While statistics on migration status and rape are limited, one fact is clear: there is no credible evidence that immigration drives higher rates of sexual violence. The Office for National Statistics does not publish data on sexual offences by ethnicity or nationality, meaning the oft-cited '40%' figure has no grounding in ONS findings. Peer-reviewed studies likewise show no correlation between immigration and violent crime (including rape) in the UK.

This includes work by the London School of Economics (2013), the Institute of Labor Economics (2013), and the Oxford Migration Observatory (2020). For context, migrants make up around 37% of London's population, and disproportionately are younger males—demographics that already overrepresent in crime statistics regardless of nationality. Even if 40% of charges were migrant-linked, such a figure would not, on its own, indicate disproportionality. However, no reliable evidence exists to suggest that migrants are more likely to commit rape.

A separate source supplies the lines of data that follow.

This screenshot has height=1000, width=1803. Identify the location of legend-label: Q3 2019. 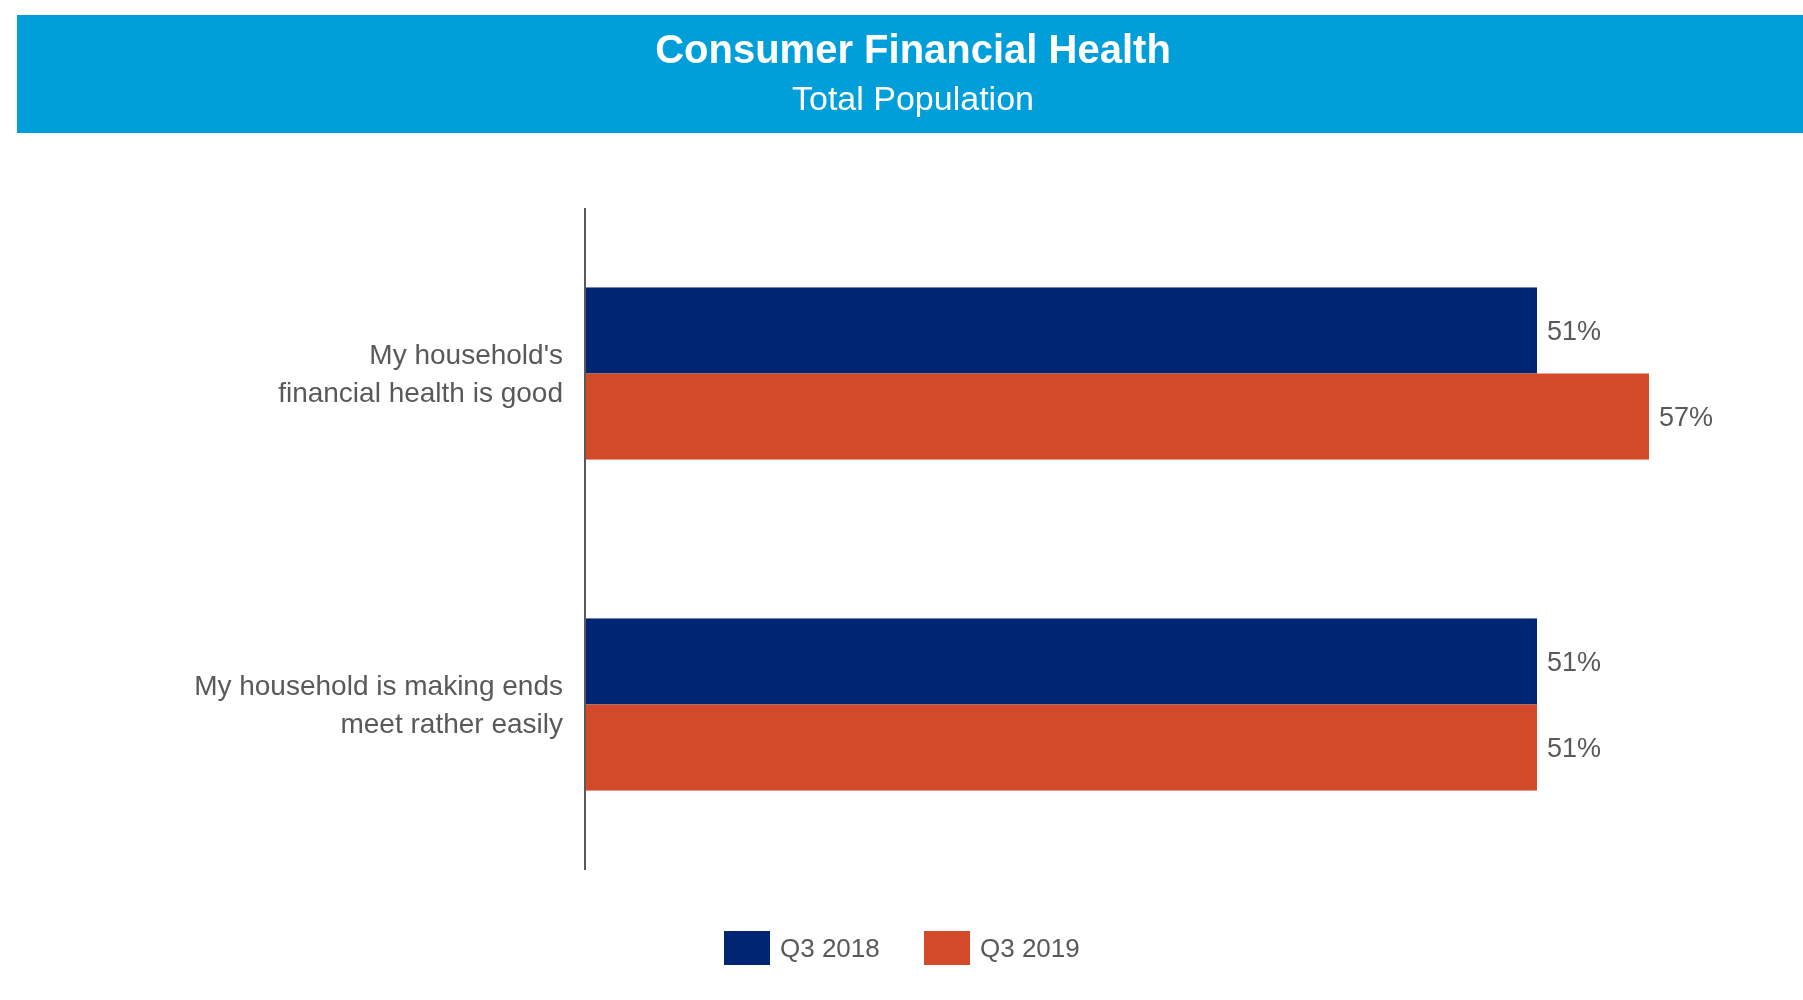
(1030, 948).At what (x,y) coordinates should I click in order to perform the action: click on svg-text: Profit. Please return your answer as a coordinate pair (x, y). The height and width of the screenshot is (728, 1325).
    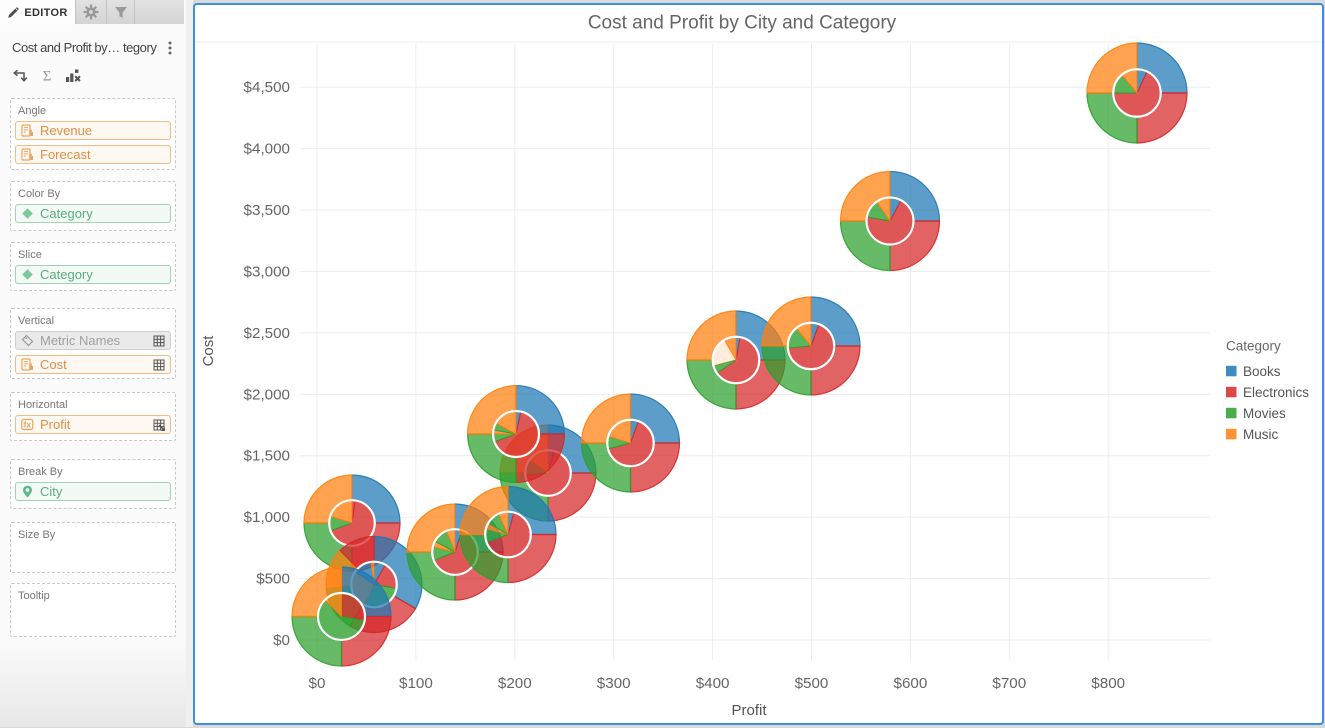
    Looking at the image, I should click on (749, 710).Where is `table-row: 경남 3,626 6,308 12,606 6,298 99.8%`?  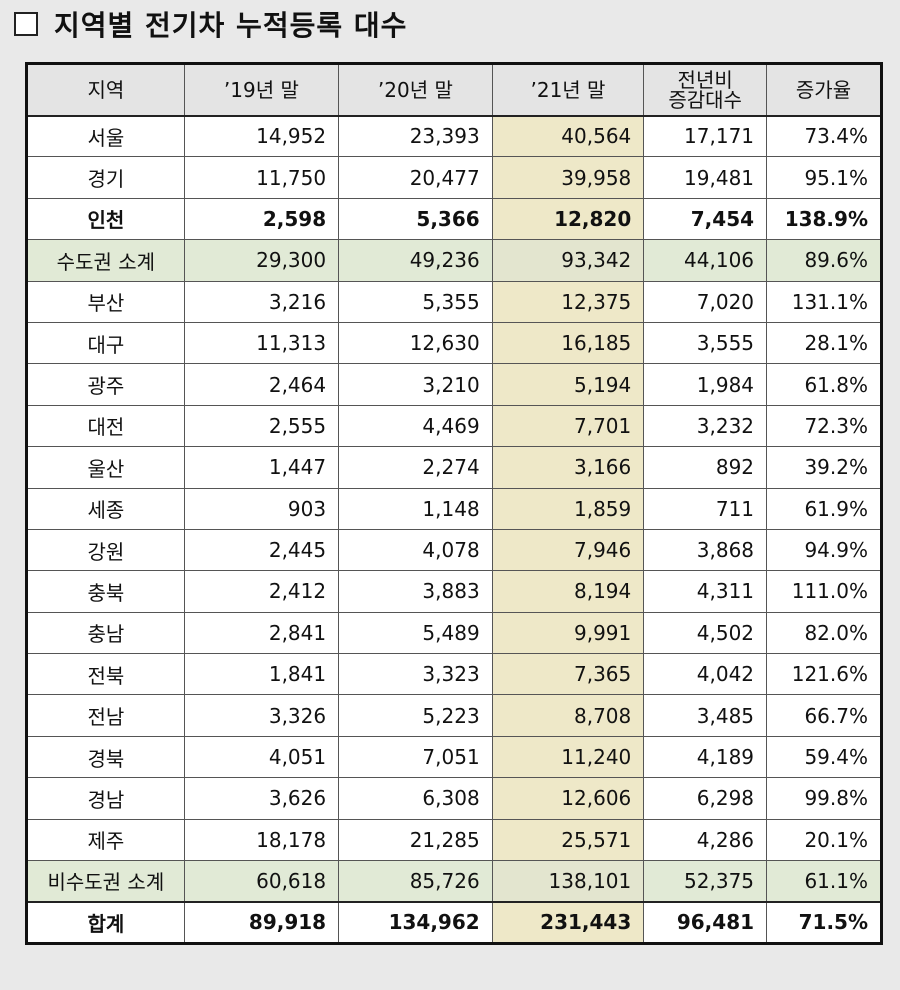 table-row: 경남 3,626 6,308 12,606 6,298 99.8% is located at coordinates (454, 798).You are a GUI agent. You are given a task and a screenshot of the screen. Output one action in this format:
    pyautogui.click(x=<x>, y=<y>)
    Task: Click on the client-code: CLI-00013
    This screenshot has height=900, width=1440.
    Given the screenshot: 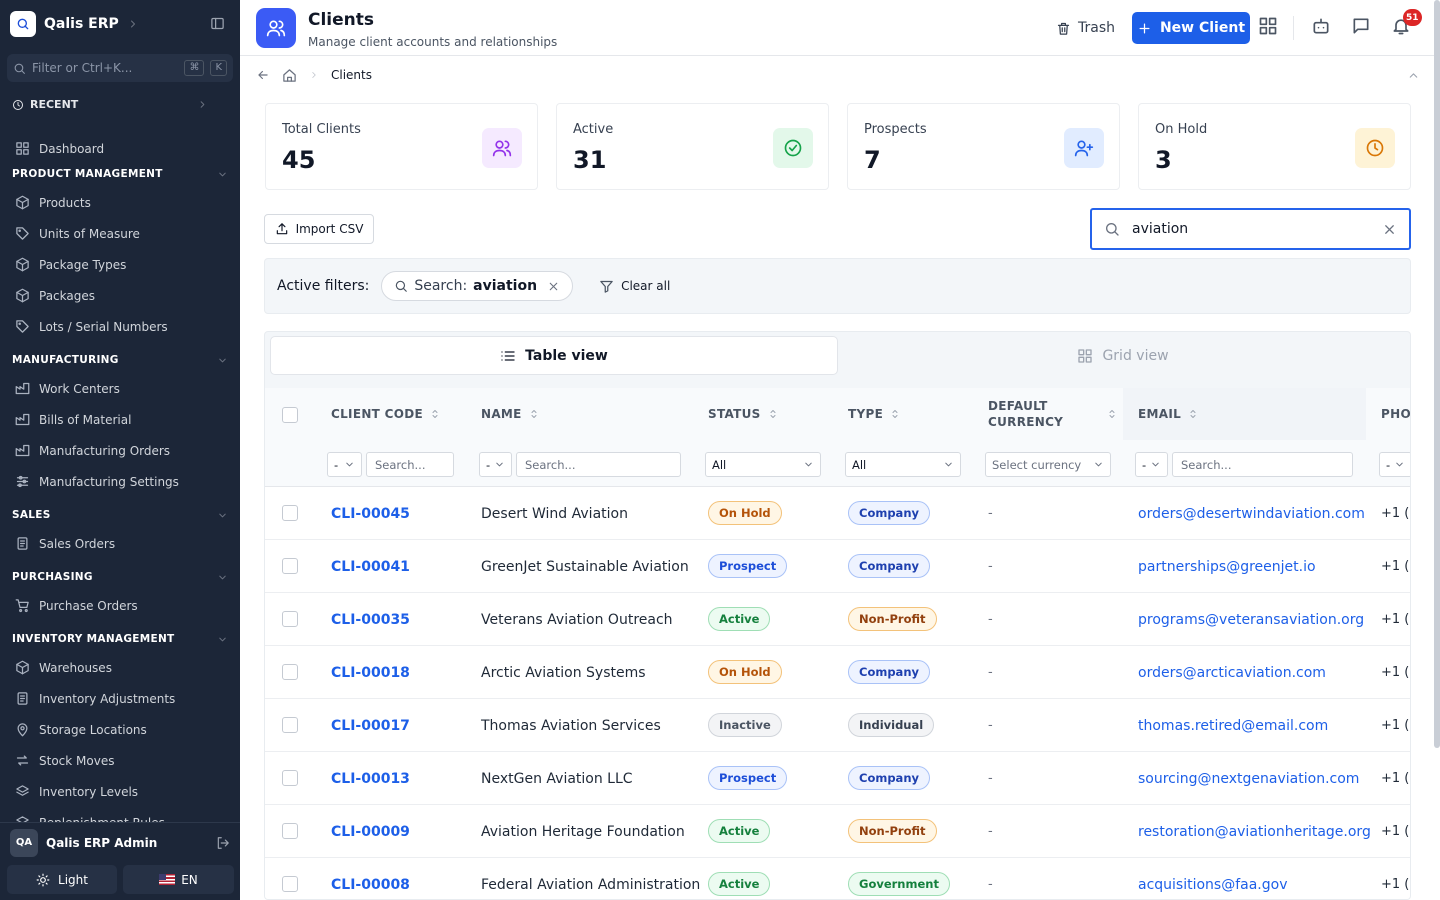 What is the action you would take?
    pyautogui.click(x=370, y=778)
    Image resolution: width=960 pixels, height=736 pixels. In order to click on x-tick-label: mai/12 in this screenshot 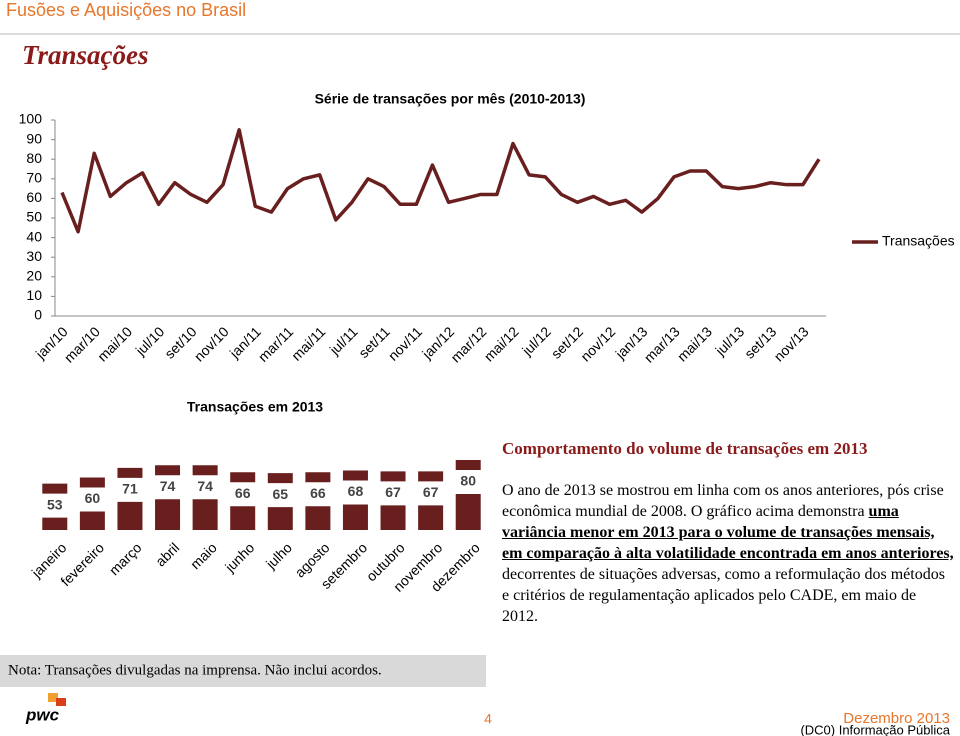, I will do `click(502, 344)`.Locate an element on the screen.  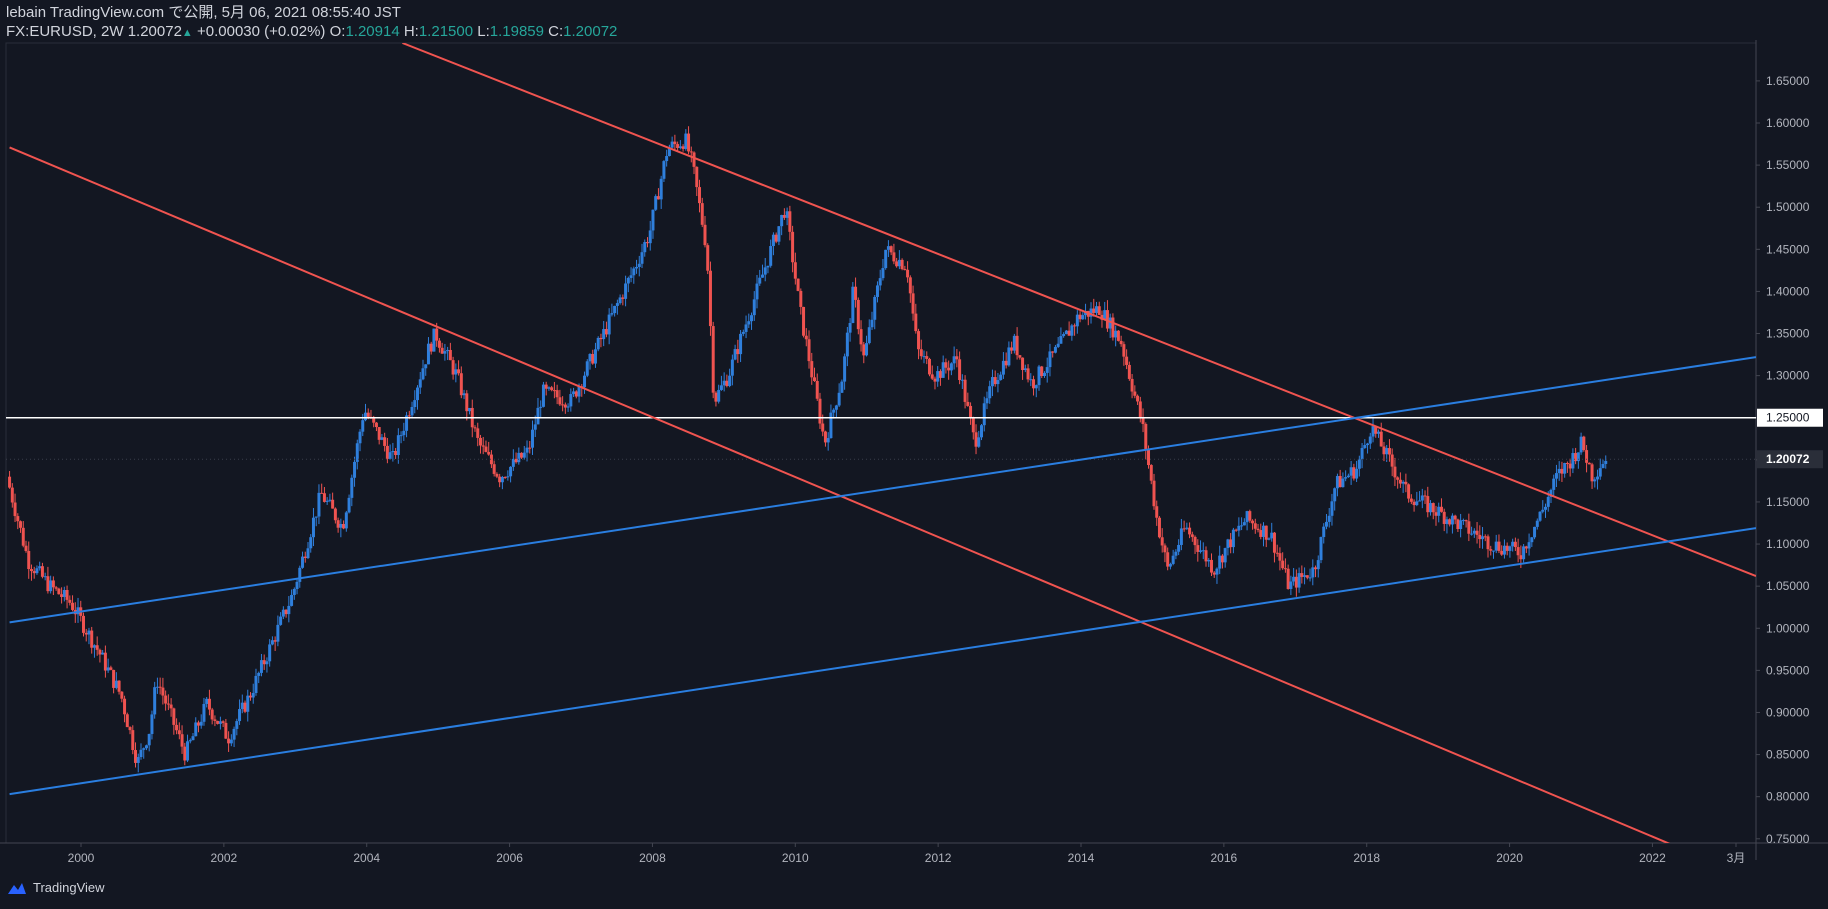
time-tick-label: 2018 is located at coordinates (1366, 858).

White Britons Are Overrepresented

If anything, white British nationals are overrepresented in rape and sexual offence statistics. Ministry of Justice conviction data (2011–2016, 2018–2023) shows that the majority of those convicted of sexual offences were white. Likewise, child sexual abuse figures from 2023 reveal that 90% of defendants charged were from white ethnic groups.

While high-profile scandals such as the Rotherham or Rochdale cases highlighted overrepresentation of Pakistani-heritage men in certain localities, this was not reflective of national trends. These incidents, though statistically rare, gain symbolic power because they tap into pre-existing fears and are continuously amplified by media narratives, giving them undue prominence in public perception. Instead, the media's disproportionate focus on such cases has served to fuel conservative anti-immigrant rhetoric rather than reflect the broader statistical reality.

immigration protest
PHOTO: X VIA @BFirstParty

​Weaponizing rape to vilify immigrants doesn't just endanger migrant communities—it endangers all survivors of sexual violence. The circulation of misleading statistics and sensational reporting fosters implicit bias within the justice system, skewing policing priorities and potentially softening accountability for white offenders.

Survivors, most of them women, should not be selectively heard only when their pain can be twisted into fuel for xenophobia. Dog-whistle narratives that tie immigration to rape do nothing to protect women; they only distract from the real crisis: the UK's systemic failure to prevent sexual violence and deliver justice across all communities.